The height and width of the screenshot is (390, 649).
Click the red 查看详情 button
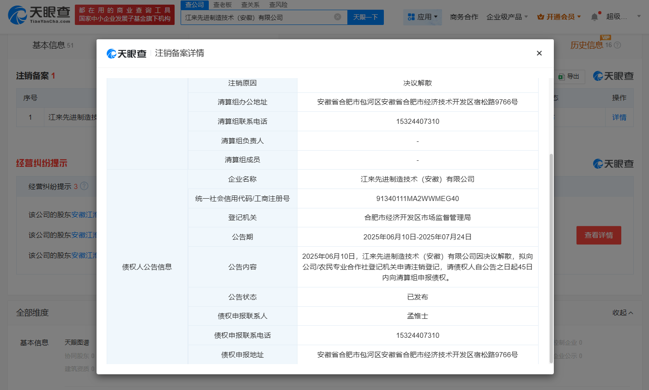pyautogui.click(x=599, y=235)
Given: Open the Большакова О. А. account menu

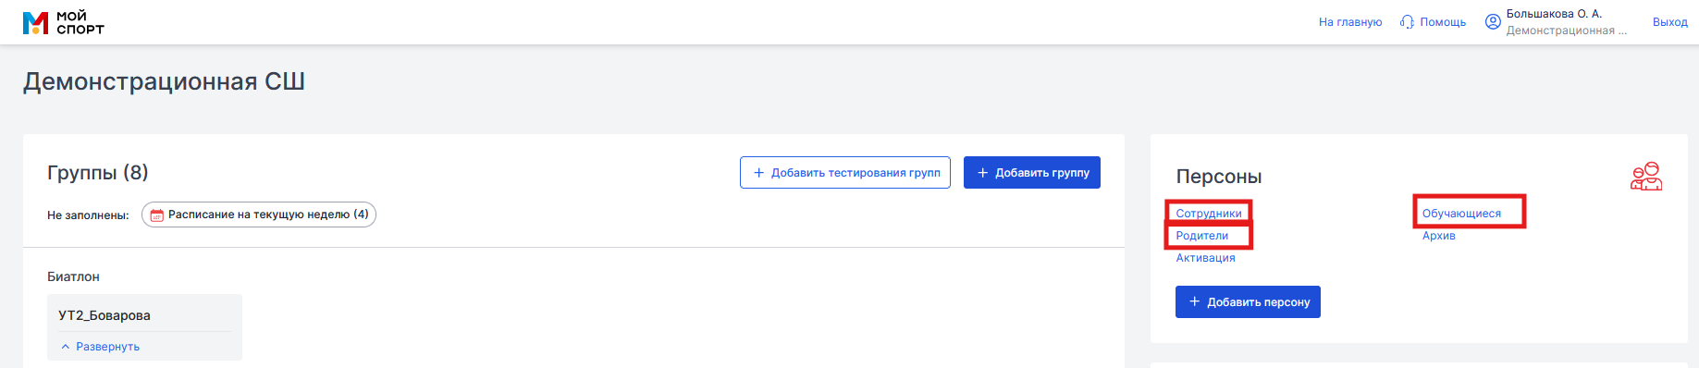Looking at the screenshot, I should (1566, 22).
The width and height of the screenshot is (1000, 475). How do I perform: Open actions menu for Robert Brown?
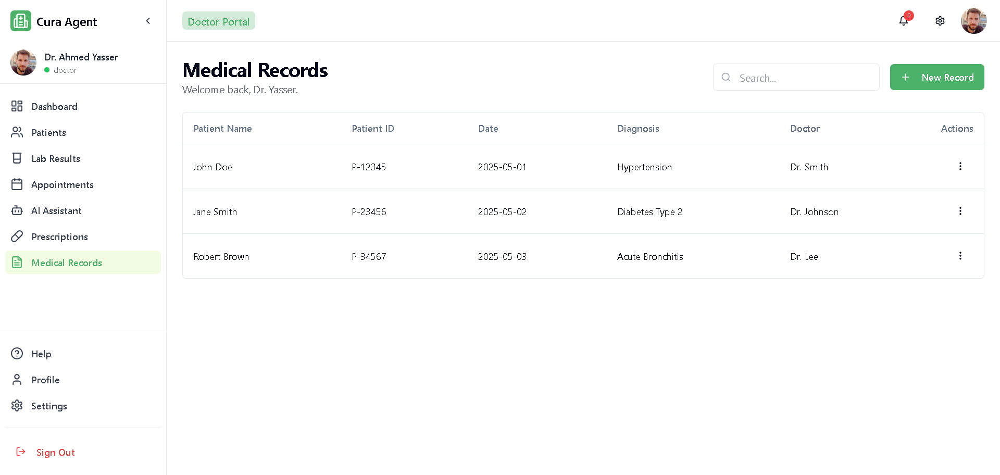click(x=960, y=256)
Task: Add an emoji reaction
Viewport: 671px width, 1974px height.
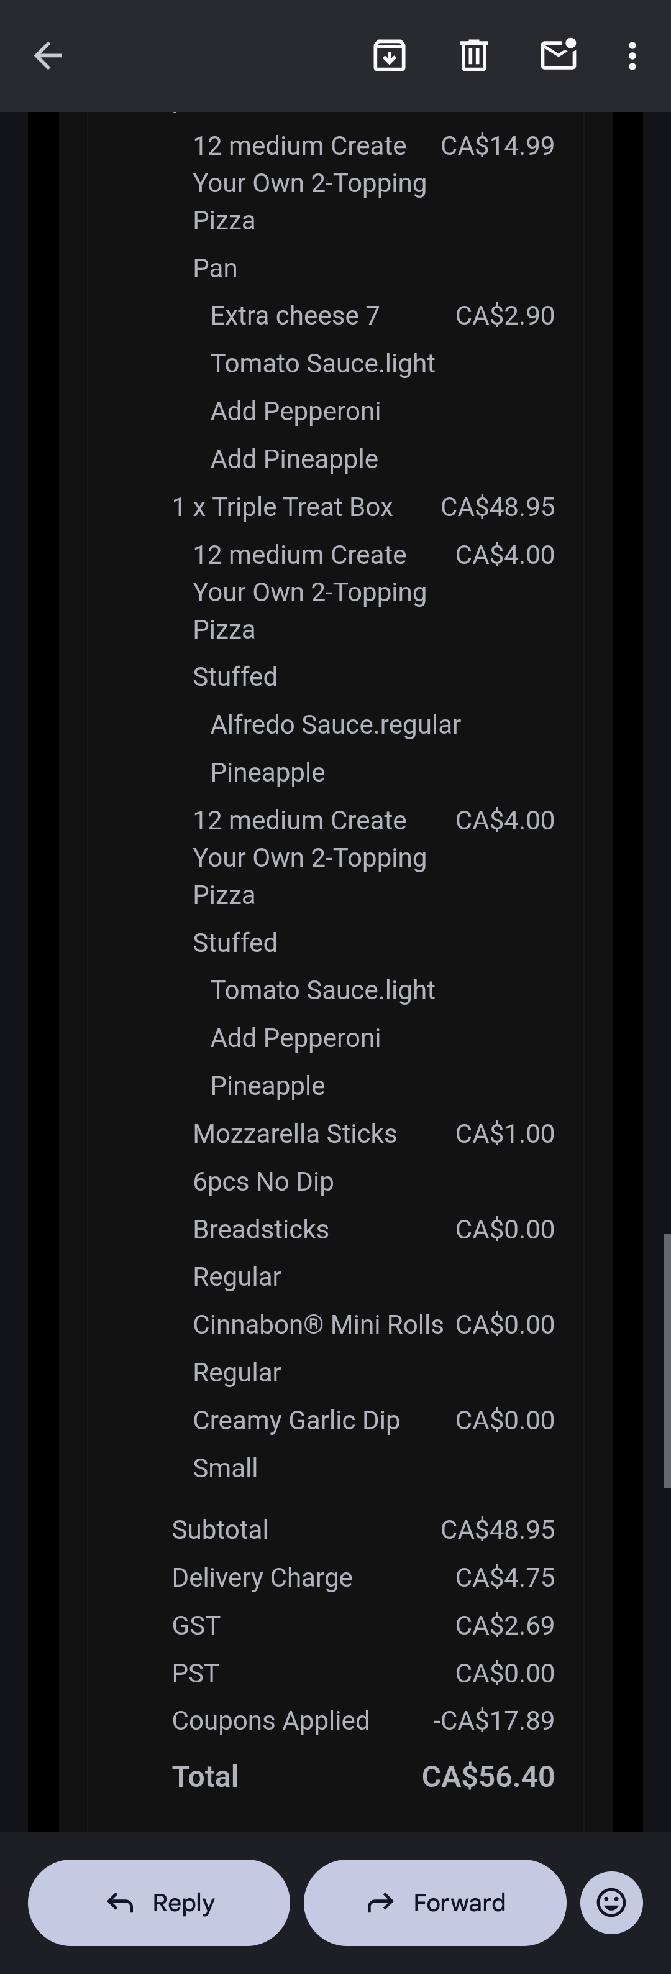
◆ ◆ ◆ ◆ ◆
Task objective - All lines from the one containing "Task: Add an emoji reaction" through the final line of the entries above must be restated word for word, pictures excluded.

Solution -
Task: Add an emoji reaction
Viewport: 671px width, 1974px height.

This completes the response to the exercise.